Letter to the Editor: We are getting closer to November elections and Scarsdale voters have to make some tough decisions. I've been looking closely at my Assemblymember in the 88th district. I was pleased to find that Assemblywoman Paulin continues to cast votes that are for the greater good. At a time when many lawmakers just vote the party line, Paulin continues to be her own person. It really struck a chord with me when I read that she broke with the Democratic leadership and voted against borrowing $2 billion to balance our state budget. If we had more lawmakers like Assemblywoman Paulin, New York wouldn't be in its current financial mess.

Eric A. Jaffe,
M.D., Scarsdale, N.Y.

Dear Scarsdale10583: When a lawmaker proposes a new tax on us, it is important that we have someone in Albany to fight back. That person is Assemblywoman Amy Paulin. She continues to fight against tax increases and has most recently stopped new taxes on soda, gasoline, cable television, movie theater tickets and Broadway shows. Assemblywoman Paulin has also halted increases in our income tax rate and the mortgage recording tax on co-ops. Can you imagine how many of our hard earned dollars would have been lost had these taxes taken effect? This November we need to re-elect Assemblywoman Amy Paulin so she can continue to be our advocate in Albany, making sure we are not saddled with unfair and burdensome taxes.
Thank you,
Julie Hoofnagle

To the Editor: As a Westchester County resident, mother of four children, and a child abuse pediatrician, I have been amazed at Assemblywoman Amy Paulin’s dedication, knowledge, perseverance and skill – particularly in the area of protecting children and keeping children safe. Almost 165,000 cases of child abuses and maltreatment in the State were investigated in 2009. More than 6,100 of these happened in Westchester County.

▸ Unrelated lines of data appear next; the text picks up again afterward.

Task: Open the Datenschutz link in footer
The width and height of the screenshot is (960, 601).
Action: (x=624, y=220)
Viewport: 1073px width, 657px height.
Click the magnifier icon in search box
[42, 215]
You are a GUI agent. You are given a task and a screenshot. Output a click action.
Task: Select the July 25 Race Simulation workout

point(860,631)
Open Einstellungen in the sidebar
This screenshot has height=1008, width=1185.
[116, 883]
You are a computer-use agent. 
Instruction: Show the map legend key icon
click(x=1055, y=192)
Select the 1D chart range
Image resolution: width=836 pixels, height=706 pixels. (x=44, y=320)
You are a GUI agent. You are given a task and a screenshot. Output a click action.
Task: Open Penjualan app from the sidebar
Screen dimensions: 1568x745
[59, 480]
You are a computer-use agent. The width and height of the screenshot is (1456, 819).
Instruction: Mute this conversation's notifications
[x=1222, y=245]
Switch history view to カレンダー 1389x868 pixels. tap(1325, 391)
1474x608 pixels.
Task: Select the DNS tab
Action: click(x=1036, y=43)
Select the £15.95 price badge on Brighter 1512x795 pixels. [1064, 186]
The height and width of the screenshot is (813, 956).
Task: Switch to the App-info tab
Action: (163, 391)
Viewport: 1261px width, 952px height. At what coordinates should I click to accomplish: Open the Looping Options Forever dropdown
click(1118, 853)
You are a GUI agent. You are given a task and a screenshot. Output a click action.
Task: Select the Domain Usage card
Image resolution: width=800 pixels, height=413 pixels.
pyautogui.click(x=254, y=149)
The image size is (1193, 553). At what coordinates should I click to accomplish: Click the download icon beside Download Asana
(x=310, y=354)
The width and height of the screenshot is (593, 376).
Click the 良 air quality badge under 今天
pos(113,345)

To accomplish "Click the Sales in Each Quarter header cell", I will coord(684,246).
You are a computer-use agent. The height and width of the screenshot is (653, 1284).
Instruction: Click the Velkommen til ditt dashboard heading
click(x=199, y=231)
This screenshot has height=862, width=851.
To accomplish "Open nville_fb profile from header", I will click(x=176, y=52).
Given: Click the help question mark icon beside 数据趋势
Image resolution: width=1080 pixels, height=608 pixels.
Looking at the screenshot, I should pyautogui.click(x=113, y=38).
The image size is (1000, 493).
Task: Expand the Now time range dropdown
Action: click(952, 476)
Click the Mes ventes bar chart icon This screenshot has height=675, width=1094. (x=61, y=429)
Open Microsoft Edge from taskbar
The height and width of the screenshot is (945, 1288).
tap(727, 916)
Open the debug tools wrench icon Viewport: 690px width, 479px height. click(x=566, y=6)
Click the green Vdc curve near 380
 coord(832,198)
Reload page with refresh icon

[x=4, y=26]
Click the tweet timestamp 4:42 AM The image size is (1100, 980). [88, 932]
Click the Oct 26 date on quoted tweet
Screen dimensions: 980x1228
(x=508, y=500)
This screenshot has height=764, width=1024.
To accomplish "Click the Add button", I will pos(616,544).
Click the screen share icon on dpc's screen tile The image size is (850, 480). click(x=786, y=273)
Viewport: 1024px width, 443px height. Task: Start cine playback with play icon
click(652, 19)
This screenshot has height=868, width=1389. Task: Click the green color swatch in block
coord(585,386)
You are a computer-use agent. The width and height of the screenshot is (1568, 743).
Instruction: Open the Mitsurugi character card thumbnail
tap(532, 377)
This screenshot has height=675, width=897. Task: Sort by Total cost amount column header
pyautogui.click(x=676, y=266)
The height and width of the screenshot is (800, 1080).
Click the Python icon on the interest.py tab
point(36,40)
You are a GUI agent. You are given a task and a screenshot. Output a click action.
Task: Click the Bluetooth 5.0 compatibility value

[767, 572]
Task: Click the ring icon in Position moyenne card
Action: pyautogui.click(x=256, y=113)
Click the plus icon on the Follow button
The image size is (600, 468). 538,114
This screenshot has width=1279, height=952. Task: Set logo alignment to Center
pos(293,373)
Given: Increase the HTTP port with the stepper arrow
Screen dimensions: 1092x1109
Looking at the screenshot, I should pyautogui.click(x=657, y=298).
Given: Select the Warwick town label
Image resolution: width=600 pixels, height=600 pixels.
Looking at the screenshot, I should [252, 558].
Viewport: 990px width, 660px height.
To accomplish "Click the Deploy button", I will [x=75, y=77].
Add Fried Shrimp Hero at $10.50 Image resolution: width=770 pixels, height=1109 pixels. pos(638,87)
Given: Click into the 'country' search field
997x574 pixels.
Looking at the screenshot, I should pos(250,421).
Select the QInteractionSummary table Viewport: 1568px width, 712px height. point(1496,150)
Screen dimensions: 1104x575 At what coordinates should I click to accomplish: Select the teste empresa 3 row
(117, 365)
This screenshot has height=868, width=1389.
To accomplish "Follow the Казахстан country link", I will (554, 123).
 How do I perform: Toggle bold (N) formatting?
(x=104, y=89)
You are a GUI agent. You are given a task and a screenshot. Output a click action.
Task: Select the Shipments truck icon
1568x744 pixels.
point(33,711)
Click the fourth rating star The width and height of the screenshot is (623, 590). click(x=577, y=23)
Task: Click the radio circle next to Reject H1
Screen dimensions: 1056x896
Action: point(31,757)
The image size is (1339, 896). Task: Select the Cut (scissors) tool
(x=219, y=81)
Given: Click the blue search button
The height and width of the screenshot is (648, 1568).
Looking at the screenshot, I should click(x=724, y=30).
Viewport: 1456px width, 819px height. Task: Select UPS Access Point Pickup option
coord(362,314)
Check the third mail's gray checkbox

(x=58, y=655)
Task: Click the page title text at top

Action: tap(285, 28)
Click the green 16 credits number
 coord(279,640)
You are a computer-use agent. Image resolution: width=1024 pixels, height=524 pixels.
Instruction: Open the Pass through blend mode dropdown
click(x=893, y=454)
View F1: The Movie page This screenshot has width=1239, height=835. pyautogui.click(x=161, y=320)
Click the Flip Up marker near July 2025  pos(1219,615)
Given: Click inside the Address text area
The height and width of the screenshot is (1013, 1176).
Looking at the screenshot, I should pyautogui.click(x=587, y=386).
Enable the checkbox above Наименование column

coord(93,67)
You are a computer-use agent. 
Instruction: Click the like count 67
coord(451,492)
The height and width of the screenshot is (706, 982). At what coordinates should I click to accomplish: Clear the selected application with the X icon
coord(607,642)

Assemblywoman Amy Paulin has worked tirelessly to protect the safety and well-being of our children. Having learned of the tragic death of young Nixmary Brown in New York City and of others here in Westchester, Amy actively investigated in hearings throughout the State the failings of our child welfare system and recommended substantive changes to address them. I met Assemblywoman Paulin when I testified at those hearings, and have been continually impressed at her commitment and knowledge about the complex issues related to child abuse.

As a result of her efforts, several changes in the law were made, including requiring teachers to report suspected child abuse directly to the state hotline, improving child protection investigations and supportive services in certain child abuse cases, and expanding and improving the process of reviewing deaths of children in the State. Assemblywoman Paulin has also tackled physician education in the area of child abuse pediatrics through her advocacy for child abuse pediatrics fellowship training and her steadfast support of a statewide sexual abuse medical education program.

As a physician who evaluates neglected and abused children every day, it is so important that we have an effective voice in Albany fighting to protect our most vulnerable. Although we have made significant strides in improving our child welfare system – much due to Amy’s success in enacting good laws – there is still work to be done. Returning Amy Paulin to Albany, I know will ensure that this critical work will be advanced and that Amy will continue her unwavering commitment to prevent harm to our children.

Jennifer Canter M.D., M.P.H., F.A.A.P.